• _PROBLEM DETAILS_: Retype, word for word, the line holding "Instruction: Open gradient" and each line after it down to the end of the data; pictures are not copied.

╭─ DATASET EXTRACT

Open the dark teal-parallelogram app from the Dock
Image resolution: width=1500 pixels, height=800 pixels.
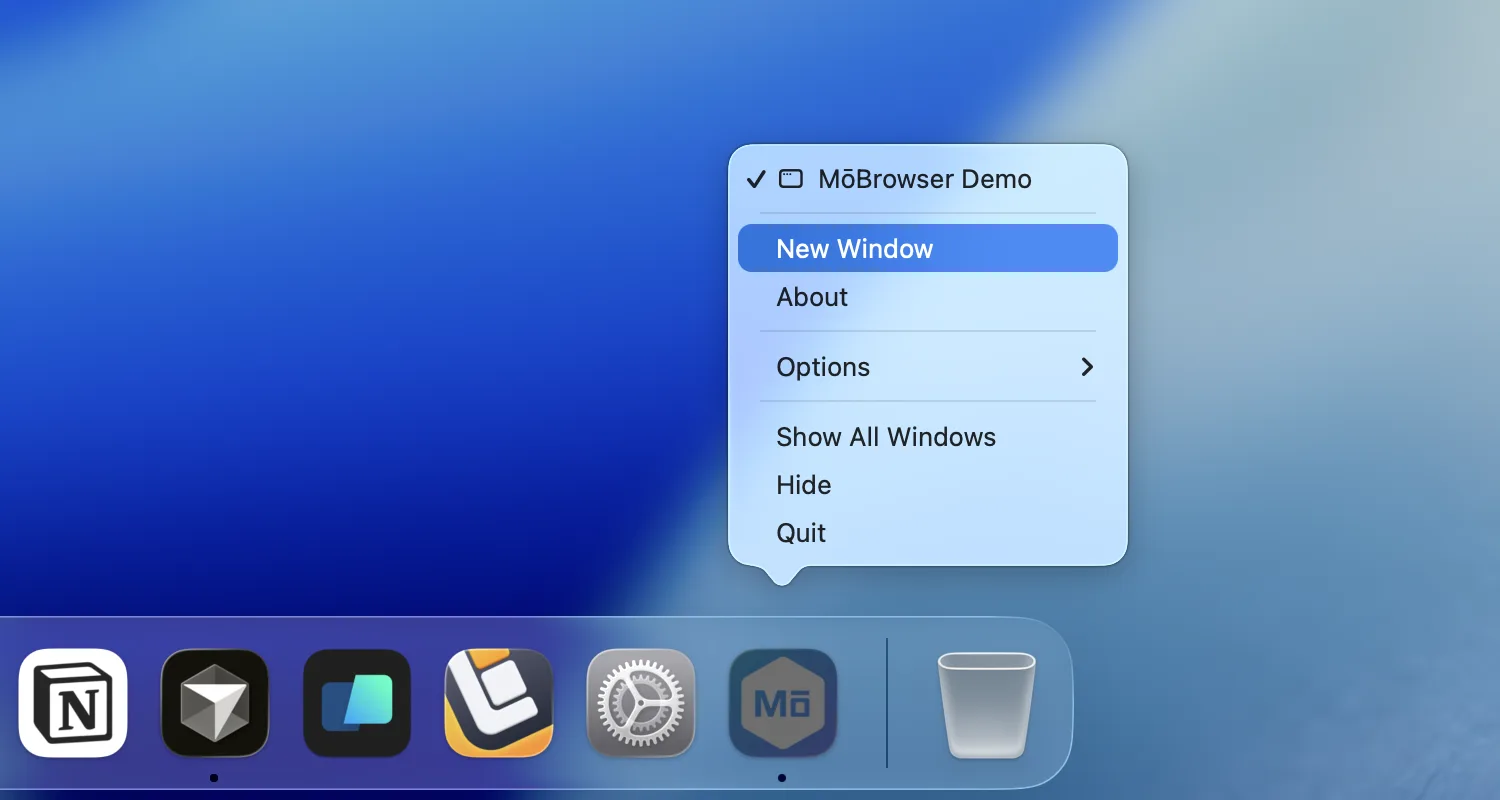(x=357, y=702)
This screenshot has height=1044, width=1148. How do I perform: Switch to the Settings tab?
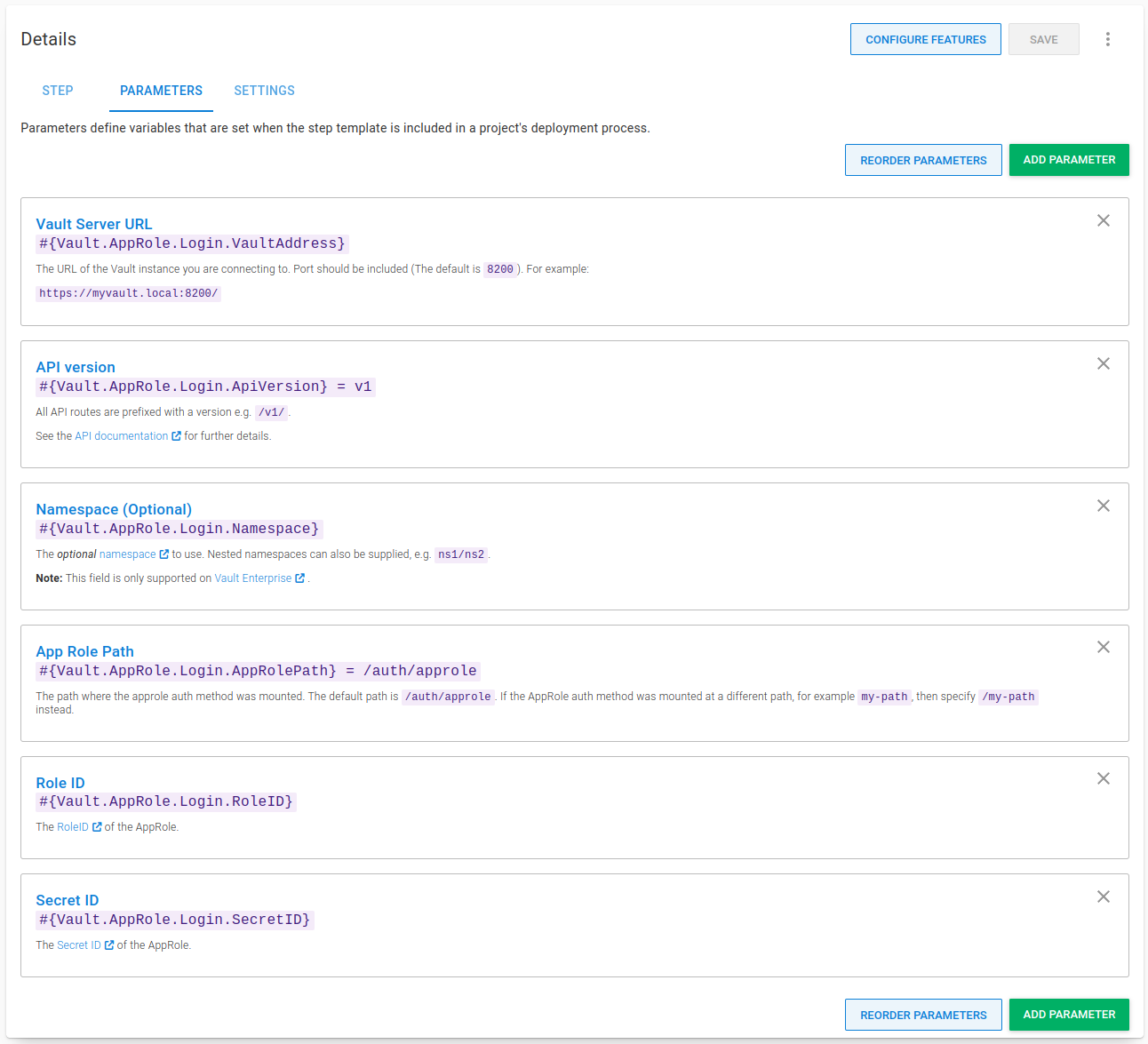click(264, 91)
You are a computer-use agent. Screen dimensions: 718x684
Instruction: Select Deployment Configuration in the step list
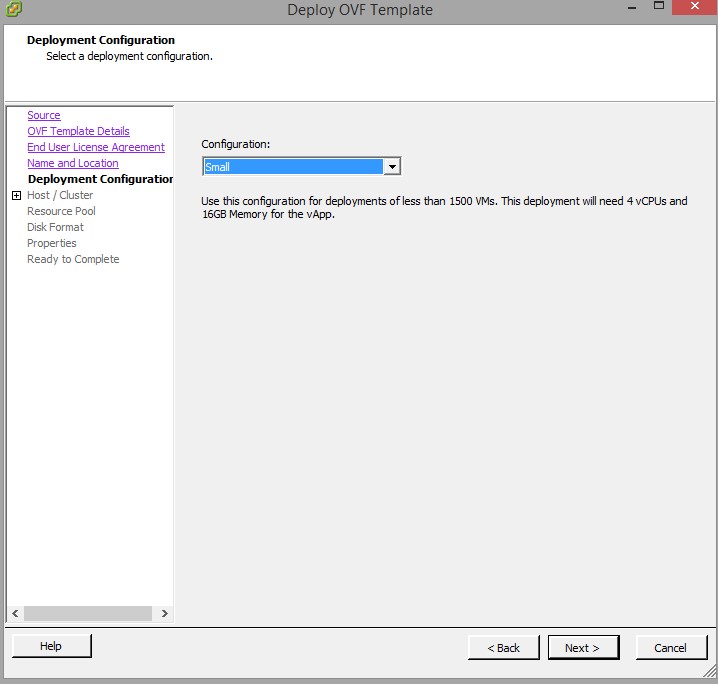click(100, 180)
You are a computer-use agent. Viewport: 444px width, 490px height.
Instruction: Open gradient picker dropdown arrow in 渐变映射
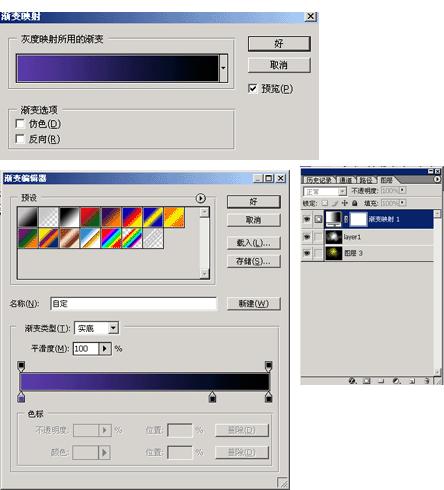223,68
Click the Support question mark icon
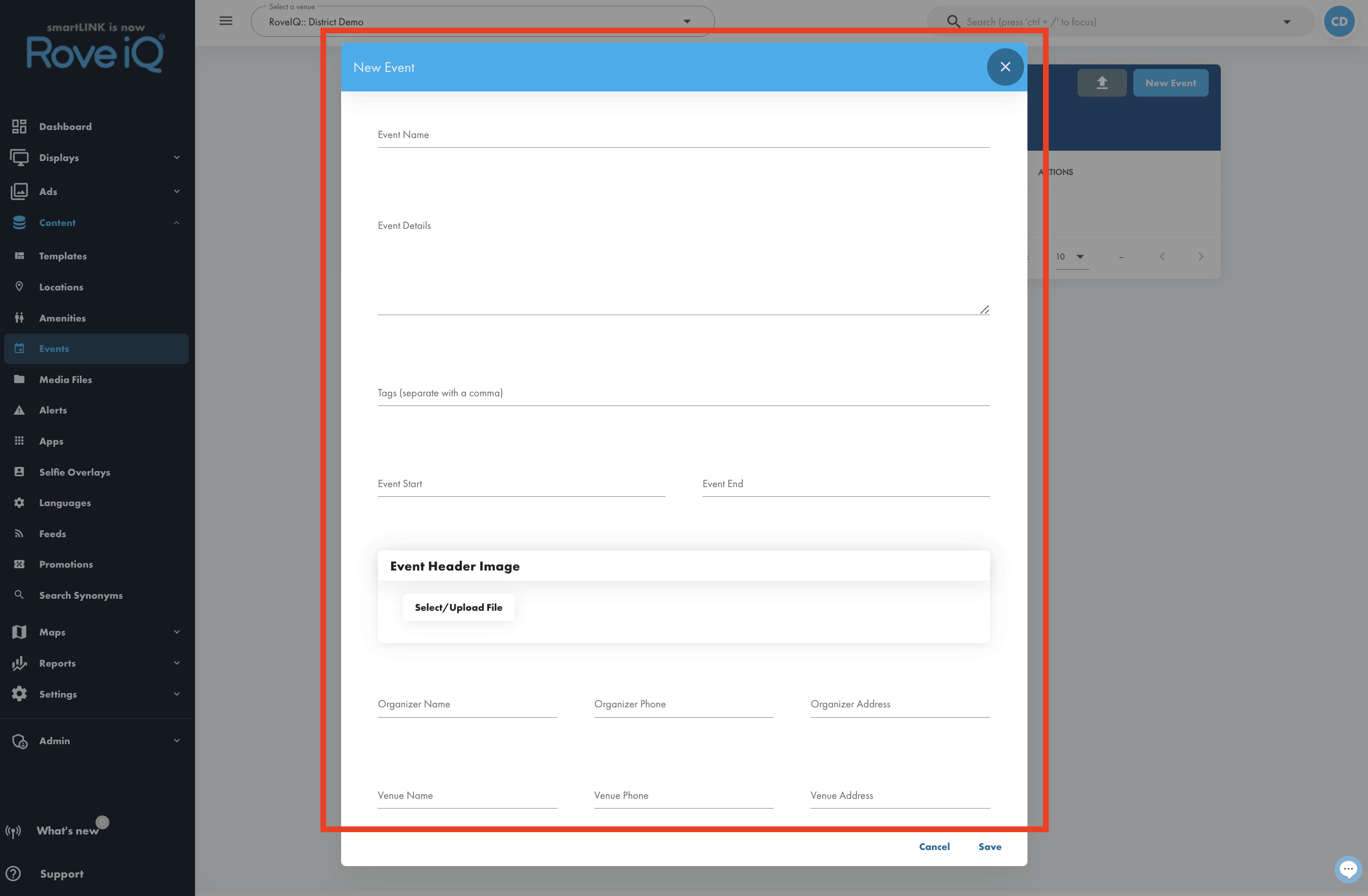 [13, 874]
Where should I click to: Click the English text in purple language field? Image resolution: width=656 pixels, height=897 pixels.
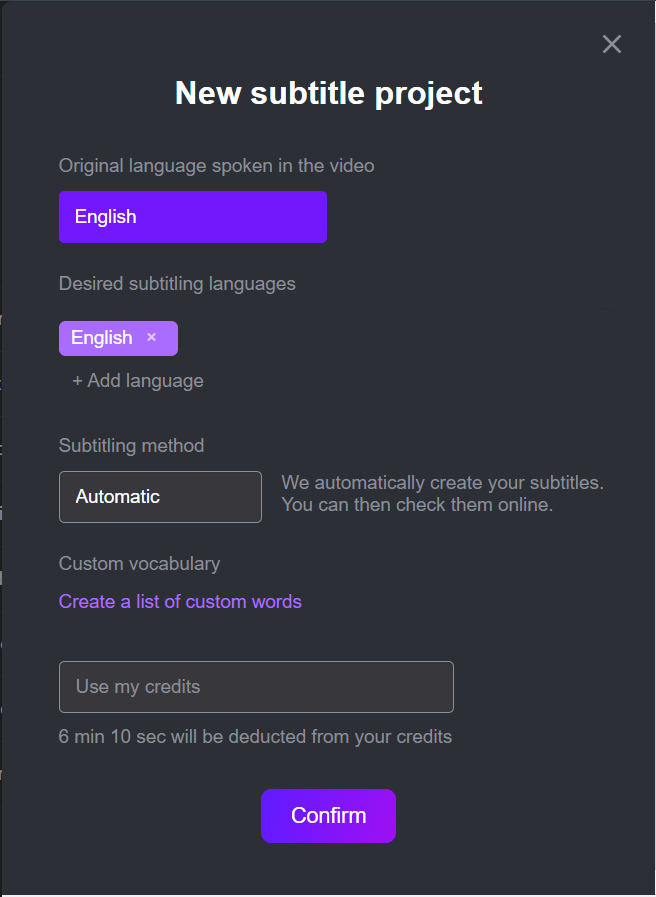pos(106,217)
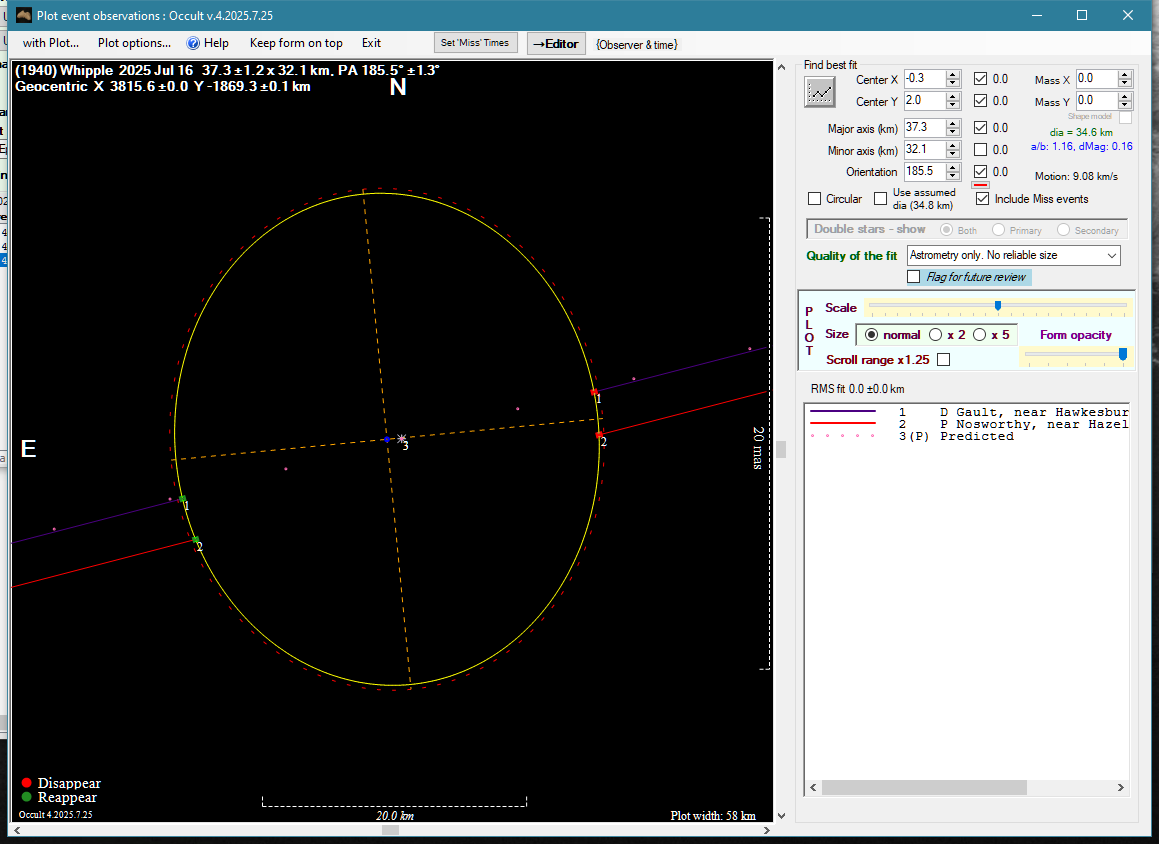Increase Mass X with up spinner arrow

coord(1125,74)
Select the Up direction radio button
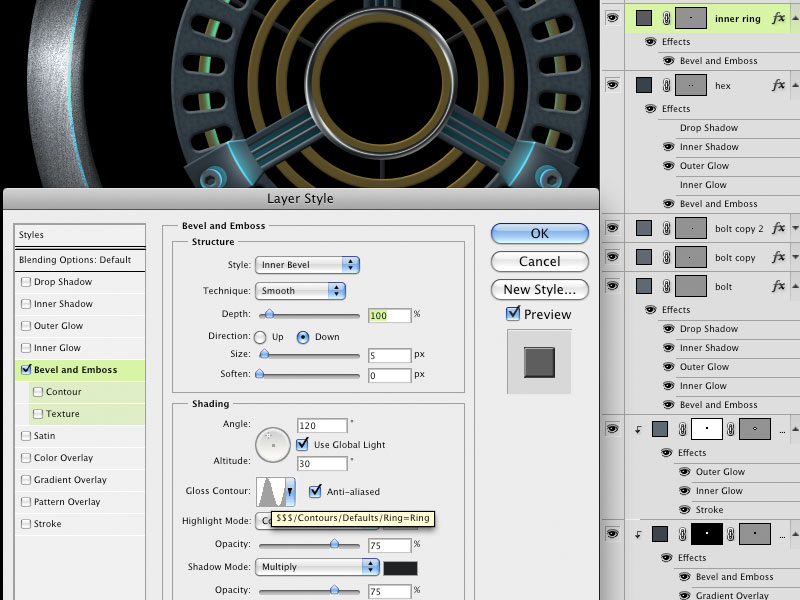 [x=261, y=337]
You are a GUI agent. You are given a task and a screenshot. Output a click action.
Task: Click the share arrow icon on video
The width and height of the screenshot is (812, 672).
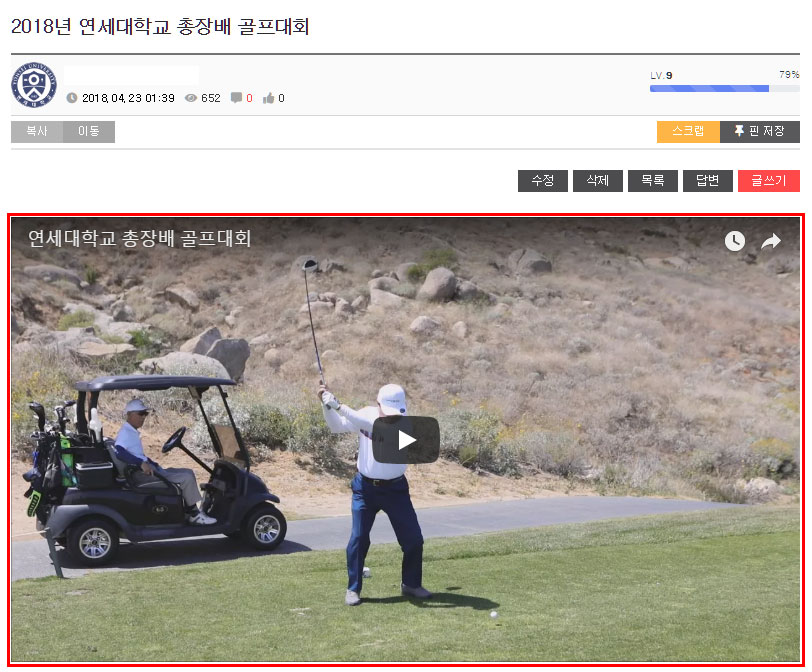(771, 241)
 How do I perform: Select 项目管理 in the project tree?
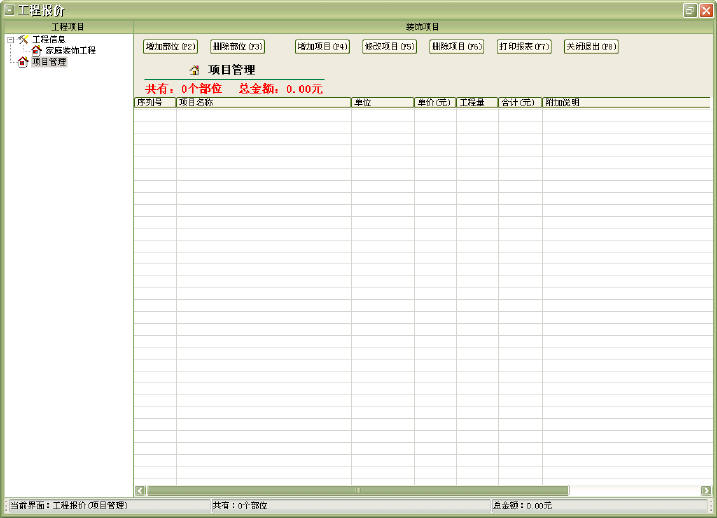(x=49, y=62)
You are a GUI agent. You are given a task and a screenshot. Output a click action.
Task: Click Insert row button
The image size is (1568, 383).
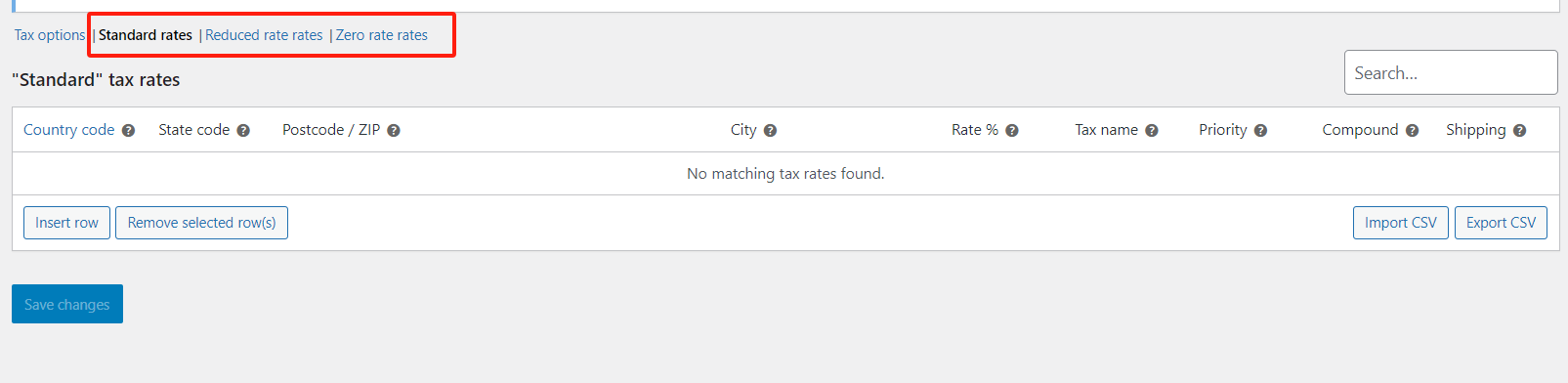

╰─

• _SOLUTION FOR THIS PROBLEM_:
Instruction: Open gradient picker dropdown arrow in 渐变映射
223,68
Click the Support question mark icon
 [13, 874]
Where should I click to: Click the English text in purple language field? Image resolution: width=656 pixels, height=897 pixels.
pos(106,217)
Increase Mass X with up spinner arrow

coord(1125,74)
Select the Up direction radio button
 [x=261, y=337]
You are a GUI agent. You are given a task and a screenshot. Output a click action.
Task: Click the share arrow icon on video
The width and height of the screenshot is (812, 672).
(771, 241)
 How do I perform: Select 项目管理 in the project tree?
(x=49, y=62)
You are a GUI agent. You are given a task and a screenshot. Output a click action.
Task: Click Insert row button
The image size is (1568, 383).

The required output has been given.